To identify the origin of the emission quenching we used nanosecond transient absorption to characterize the excited-state dynamics of Si:ODA and Si:3EP. Fig. 2 plots transient absorption spectra of Si:ODA recorded following photoexcitation at 532 nm. In accordance with prior reports,[31,43-46] Si QD photoexcitation leads to the appearance of a broad photoinduced absorption spanning the visible and near-infrared spectral range associated with transitions involving photoexcited carriers. This induced absorption decays over several hundred microseconds with a functional form that cannot be reproduced by a single exponential function, suggesting the presence of multiple quenching channels distributed among the Si QD ensemble. Indeed, we can well reproduce this decay using a model that accounts for different types of characteristic trap sites distributed among the QD ensemble in accordance with a Poisson distribution[31,47] (Fig. S5†).

THINGS TO DO |
- a) In the passage on emission quenching in Si quantum dots, at what wavelength was Si:ODA photoexcited for the transient absorption spectra?
- b) Please extend the passage on emission quenching in Si quantum dots with the next few sentences, following on from its final one.

DATASET ROWS |
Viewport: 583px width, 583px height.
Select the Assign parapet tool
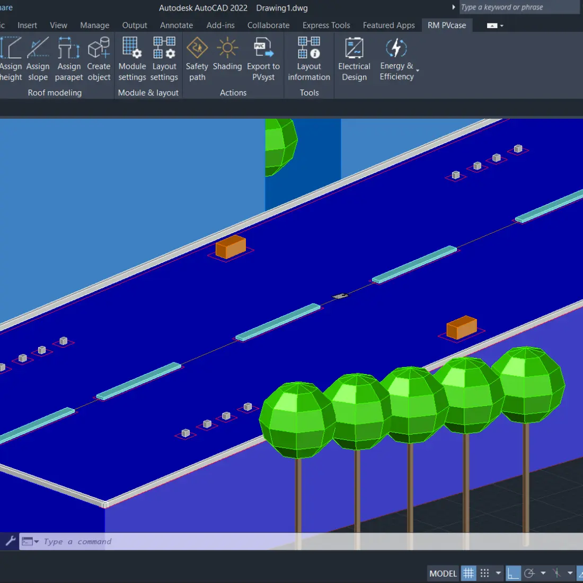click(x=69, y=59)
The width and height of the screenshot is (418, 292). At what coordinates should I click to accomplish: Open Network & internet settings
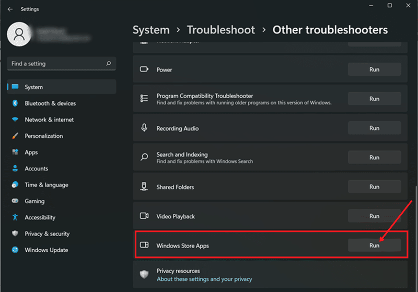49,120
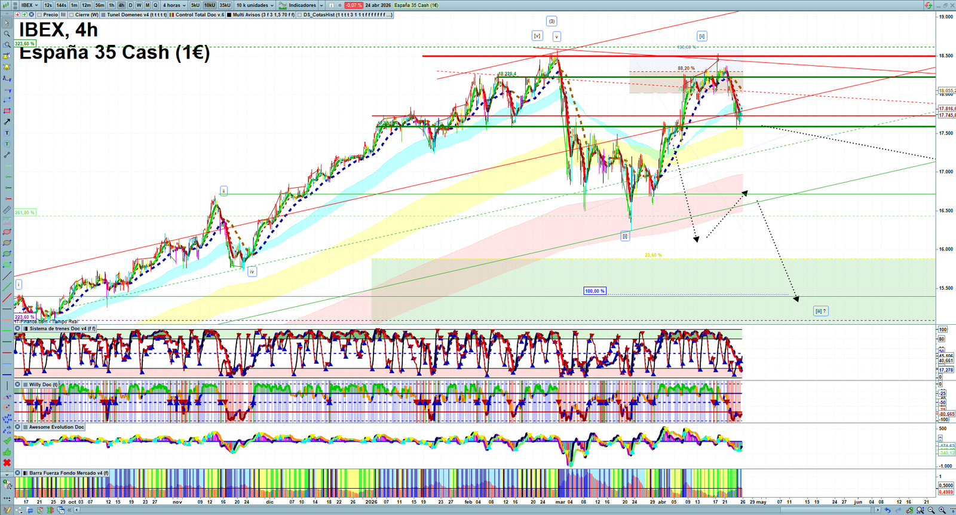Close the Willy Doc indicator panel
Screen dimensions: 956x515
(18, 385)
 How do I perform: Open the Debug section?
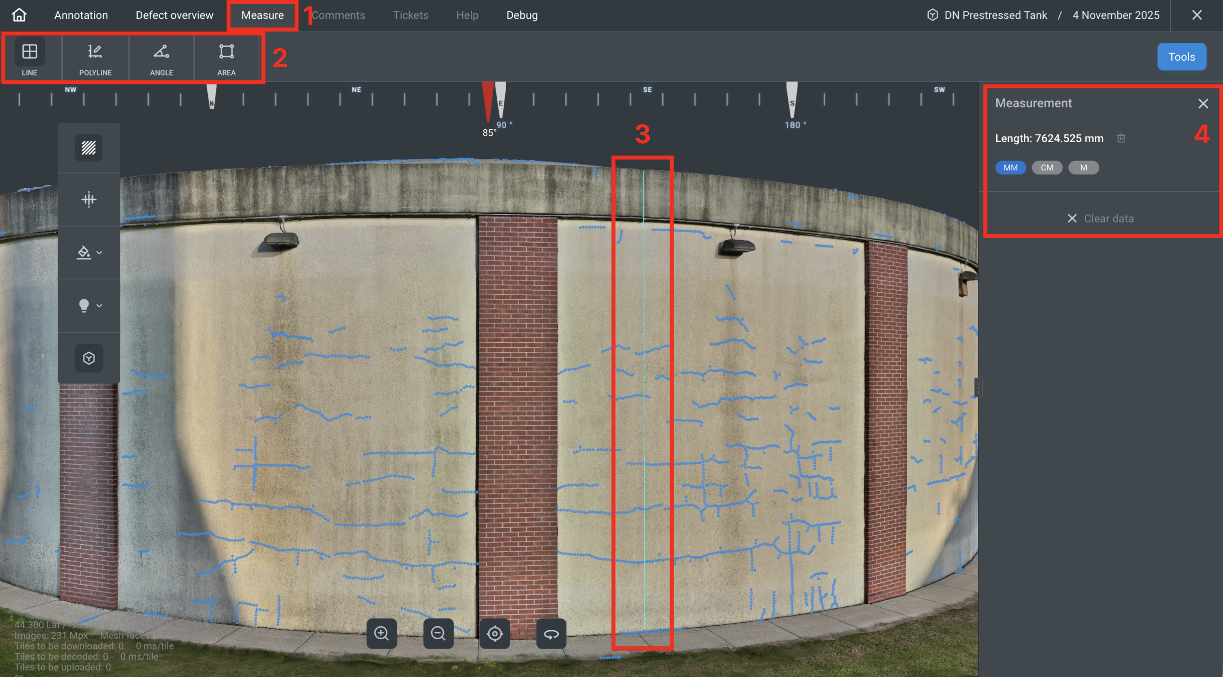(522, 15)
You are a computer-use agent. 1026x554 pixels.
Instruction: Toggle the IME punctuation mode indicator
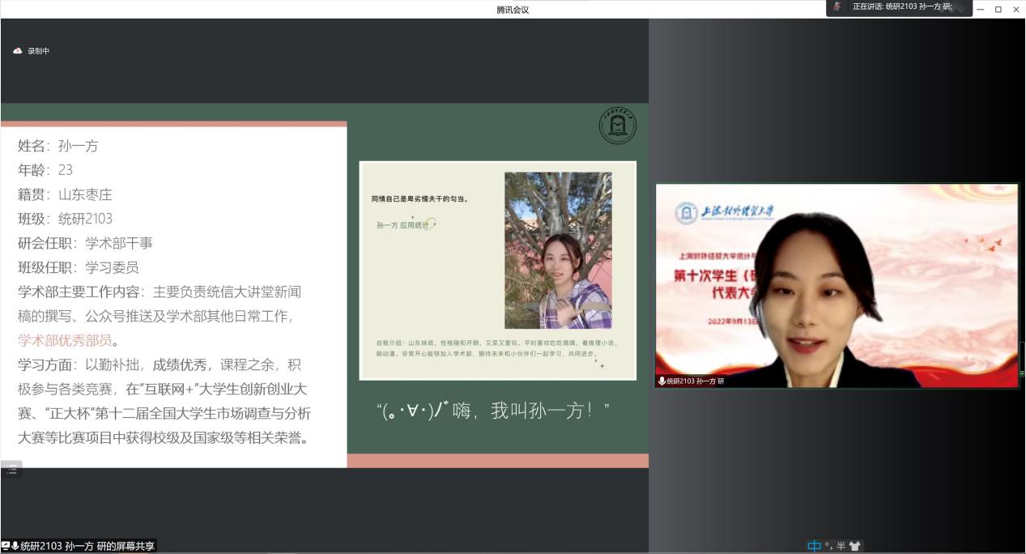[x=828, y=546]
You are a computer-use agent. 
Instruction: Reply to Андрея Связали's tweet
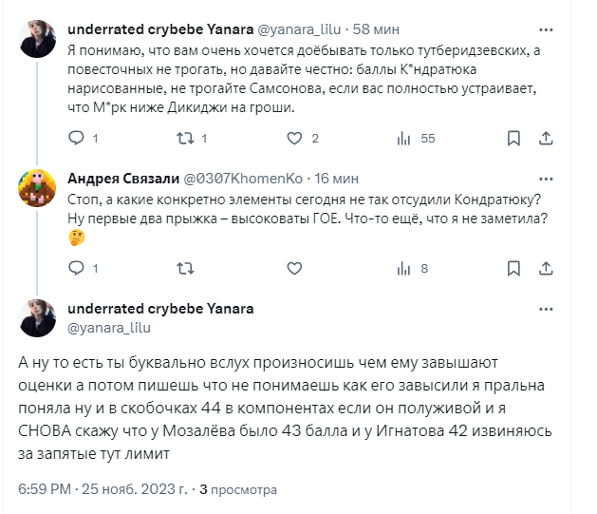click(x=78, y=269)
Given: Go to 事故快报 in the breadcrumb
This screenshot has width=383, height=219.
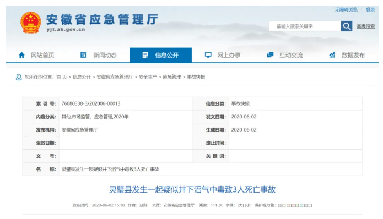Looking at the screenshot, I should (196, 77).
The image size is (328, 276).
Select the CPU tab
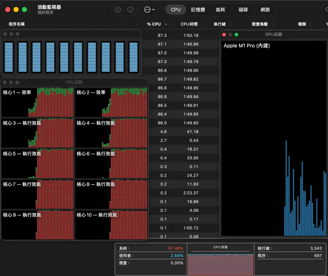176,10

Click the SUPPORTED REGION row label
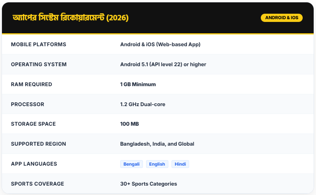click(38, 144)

EXPECTED RESULTS |
- a) At 532 nm.

- b)
Fig. 2

Transient absorption spectra of functionalized Si QDs. (Top) Spectra of Si:ODA show a broad induced absorption that arises from photoexcited carriers. (Bottom) Spectra of Si:3EP show an accelerated decay of Si induced absorption bands that reveals spectral features indicative of 3EP's T1 state (maroon dashed).

Photoexcitation of Si:3EP leads to qualitatively different behavior (Fig. 2, bottom). While the Si photoinduced absorption seen for Si:ODA is observed at early delays, this band decays over the course of a few microseconds concomitant with growth of a negative photobleach peaked at 455 nm and positive induced absorption features at 437, 479 and 508 nm. These features respectively match the spectral position of 3EP's 0–0 ground state absorption peak (Fig. 1A) and prior reports of perylene triplet exciton induced absorption bands.[48,49] Experiments that use Pt octaethylporphyrin (PtOEP) to sensitize formation of tBu4perylene triplet excitons confirm these features arise from 3EP's lowest excited triplet (T1) state (Fig. S4B†). As the 3EP triplet grows with the same rate constant measured for loss of Si QD induced absorption features, this indicates 3EP triplet excitons are produced via a direct energy transfer process, with no intermediate states populated in between.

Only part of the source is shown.